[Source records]
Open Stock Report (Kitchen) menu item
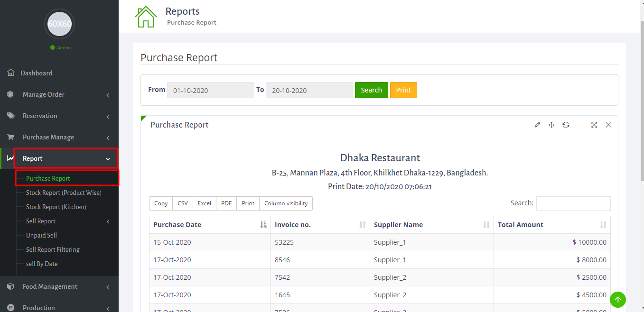The image size is (644, 312). (56, 207)
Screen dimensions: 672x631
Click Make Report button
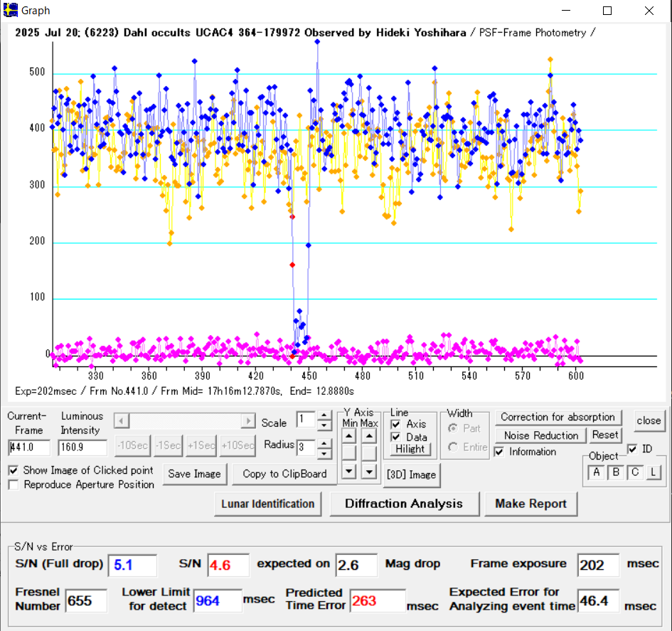point(530,504)
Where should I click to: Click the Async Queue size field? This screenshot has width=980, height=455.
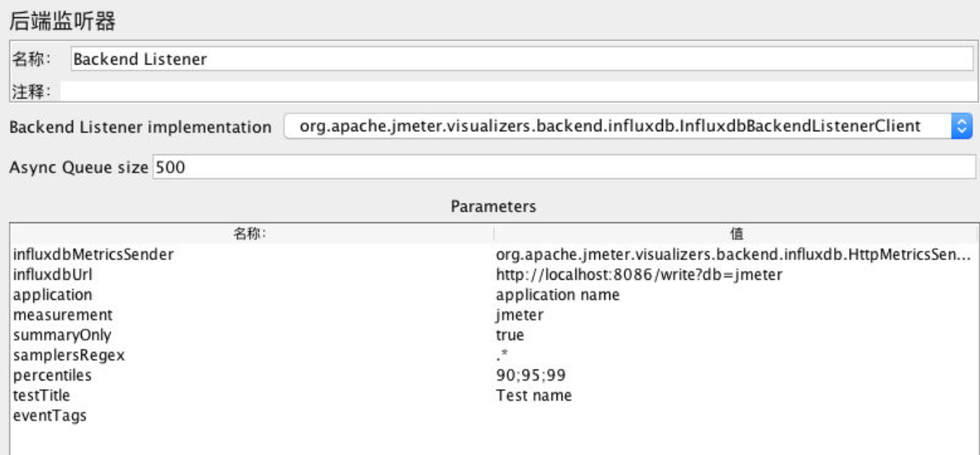[563, 167]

> [WORK REQUEST] Output, exactly and without pictures, the span of lines that starts at the line containing "Where should I" and ends at the last line above.

> [RESULT OF THE EXERCISE]
Where should I click to: Click the Async Queue size field? This screenshot has width=980, height=455.
[563, 167]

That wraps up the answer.